***** Data for review *****

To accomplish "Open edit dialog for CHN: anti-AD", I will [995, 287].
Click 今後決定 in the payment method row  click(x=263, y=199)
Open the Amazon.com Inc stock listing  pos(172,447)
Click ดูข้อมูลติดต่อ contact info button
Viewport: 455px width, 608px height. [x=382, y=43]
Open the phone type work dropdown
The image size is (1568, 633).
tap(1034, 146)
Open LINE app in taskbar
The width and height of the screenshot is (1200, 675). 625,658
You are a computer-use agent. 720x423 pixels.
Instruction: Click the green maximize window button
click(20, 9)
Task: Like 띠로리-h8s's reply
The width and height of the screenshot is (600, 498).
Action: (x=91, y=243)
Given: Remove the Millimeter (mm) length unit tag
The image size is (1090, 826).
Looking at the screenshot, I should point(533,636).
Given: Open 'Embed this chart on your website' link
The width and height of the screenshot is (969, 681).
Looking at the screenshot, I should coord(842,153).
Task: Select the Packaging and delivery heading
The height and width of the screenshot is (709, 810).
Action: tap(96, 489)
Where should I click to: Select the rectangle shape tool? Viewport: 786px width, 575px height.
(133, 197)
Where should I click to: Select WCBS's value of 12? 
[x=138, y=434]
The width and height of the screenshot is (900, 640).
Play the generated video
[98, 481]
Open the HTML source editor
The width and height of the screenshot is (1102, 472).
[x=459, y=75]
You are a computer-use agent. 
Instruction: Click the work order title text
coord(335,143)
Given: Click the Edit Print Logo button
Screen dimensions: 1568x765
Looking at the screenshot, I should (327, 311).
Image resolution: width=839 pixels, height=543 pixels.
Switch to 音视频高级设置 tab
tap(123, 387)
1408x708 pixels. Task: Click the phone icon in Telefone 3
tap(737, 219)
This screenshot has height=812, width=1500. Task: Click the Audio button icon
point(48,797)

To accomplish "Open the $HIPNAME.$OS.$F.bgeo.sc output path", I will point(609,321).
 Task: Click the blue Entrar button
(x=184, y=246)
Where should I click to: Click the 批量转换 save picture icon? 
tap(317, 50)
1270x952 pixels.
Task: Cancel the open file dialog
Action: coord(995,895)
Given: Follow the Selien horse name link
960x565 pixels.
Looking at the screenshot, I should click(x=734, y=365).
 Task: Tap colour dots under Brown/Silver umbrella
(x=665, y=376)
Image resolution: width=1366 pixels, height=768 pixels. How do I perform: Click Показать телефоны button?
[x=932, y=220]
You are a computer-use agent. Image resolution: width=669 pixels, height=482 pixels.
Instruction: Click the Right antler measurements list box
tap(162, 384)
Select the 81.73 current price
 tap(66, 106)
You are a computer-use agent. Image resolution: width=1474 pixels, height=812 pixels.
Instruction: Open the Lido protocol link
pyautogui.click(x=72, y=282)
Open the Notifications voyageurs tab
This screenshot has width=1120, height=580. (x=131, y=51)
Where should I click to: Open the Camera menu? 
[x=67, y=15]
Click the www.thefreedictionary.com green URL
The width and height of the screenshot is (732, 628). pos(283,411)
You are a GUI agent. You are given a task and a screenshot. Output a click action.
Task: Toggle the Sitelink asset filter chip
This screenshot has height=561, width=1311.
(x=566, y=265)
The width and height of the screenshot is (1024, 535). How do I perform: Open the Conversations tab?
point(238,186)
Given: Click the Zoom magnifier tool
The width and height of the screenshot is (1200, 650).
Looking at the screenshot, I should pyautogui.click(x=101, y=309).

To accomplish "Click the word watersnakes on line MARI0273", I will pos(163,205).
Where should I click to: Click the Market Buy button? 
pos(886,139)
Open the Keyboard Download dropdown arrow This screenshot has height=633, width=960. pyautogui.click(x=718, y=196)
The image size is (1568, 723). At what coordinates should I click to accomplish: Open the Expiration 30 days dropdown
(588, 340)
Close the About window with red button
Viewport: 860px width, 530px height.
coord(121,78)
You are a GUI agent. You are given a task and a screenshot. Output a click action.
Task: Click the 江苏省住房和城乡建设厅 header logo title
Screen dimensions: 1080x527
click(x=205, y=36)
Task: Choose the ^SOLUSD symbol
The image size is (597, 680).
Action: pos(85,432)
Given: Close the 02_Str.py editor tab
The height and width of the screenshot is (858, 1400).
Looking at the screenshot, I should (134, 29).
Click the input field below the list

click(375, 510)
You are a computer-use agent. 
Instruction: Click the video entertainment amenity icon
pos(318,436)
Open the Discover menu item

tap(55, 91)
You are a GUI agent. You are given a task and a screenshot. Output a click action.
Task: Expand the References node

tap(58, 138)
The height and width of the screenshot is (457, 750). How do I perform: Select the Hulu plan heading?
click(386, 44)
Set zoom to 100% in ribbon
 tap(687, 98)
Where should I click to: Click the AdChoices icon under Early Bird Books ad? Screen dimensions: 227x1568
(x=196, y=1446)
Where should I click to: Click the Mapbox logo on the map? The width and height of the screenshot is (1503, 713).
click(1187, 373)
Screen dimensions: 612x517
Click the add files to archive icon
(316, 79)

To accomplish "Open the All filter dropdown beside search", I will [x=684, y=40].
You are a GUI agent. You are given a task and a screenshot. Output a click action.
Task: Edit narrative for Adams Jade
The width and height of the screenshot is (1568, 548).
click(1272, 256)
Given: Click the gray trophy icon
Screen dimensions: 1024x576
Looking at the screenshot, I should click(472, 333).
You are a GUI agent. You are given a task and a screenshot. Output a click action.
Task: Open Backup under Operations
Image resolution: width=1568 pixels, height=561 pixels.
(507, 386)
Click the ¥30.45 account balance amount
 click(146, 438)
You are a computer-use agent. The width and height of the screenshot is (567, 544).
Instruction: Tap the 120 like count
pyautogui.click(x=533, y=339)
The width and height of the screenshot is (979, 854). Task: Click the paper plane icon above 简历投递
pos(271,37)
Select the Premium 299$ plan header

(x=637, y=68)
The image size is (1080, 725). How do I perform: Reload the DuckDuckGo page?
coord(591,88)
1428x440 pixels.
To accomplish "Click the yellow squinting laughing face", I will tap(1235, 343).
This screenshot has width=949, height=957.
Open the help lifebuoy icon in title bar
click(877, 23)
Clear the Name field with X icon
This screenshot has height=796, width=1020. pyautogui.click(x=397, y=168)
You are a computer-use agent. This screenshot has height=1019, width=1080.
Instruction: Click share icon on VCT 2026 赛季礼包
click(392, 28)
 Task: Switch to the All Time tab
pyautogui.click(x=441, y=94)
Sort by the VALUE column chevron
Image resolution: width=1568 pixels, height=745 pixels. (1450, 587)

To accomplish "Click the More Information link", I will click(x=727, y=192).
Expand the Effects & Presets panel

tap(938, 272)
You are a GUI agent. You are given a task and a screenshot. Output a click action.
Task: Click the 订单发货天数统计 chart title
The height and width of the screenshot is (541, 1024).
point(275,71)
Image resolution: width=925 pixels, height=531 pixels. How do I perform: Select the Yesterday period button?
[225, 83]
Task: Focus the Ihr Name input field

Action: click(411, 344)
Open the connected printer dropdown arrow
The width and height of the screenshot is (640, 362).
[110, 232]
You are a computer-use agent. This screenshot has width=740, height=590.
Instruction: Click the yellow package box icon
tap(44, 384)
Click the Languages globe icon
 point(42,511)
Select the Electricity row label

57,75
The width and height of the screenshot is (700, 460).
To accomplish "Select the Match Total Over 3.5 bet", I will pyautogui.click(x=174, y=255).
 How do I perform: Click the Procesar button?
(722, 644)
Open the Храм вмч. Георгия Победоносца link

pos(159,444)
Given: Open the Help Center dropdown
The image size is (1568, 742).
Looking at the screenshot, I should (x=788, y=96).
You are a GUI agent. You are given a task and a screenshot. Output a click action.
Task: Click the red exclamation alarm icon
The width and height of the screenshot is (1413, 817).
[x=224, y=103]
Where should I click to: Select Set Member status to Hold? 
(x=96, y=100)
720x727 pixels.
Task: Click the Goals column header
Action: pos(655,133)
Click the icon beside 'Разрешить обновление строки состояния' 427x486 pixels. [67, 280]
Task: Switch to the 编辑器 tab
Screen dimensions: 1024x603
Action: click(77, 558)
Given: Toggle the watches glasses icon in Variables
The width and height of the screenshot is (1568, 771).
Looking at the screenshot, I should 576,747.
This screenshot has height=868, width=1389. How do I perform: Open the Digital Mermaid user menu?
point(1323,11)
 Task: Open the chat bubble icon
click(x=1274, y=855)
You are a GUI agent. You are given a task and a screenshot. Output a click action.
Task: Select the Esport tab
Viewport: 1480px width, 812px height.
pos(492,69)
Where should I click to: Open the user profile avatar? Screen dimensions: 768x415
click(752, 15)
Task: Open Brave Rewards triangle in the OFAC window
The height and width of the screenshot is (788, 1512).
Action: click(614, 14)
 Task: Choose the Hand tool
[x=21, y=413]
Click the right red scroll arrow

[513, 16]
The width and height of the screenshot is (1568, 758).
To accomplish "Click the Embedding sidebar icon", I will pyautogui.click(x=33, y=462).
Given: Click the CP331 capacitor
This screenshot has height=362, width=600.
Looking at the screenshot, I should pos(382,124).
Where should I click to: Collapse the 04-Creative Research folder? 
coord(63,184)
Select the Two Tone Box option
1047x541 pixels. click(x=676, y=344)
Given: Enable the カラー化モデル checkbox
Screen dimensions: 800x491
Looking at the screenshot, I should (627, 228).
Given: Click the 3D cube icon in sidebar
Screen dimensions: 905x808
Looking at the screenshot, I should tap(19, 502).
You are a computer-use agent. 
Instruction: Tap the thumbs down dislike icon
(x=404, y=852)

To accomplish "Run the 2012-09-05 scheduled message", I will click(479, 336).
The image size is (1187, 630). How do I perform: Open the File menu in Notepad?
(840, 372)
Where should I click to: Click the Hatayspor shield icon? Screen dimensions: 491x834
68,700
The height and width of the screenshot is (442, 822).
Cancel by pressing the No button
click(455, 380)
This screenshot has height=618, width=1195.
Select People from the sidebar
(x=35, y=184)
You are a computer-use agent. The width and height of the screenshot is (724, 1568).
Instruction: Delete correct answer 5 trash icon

*****

*Exercise details*. Search the entries for "Toggle" and copy out each line that has it.

*Result of this task*.
Task: Toggle the Sitelink asset filter chip
Given: Toggle the watches glasses icon in Variables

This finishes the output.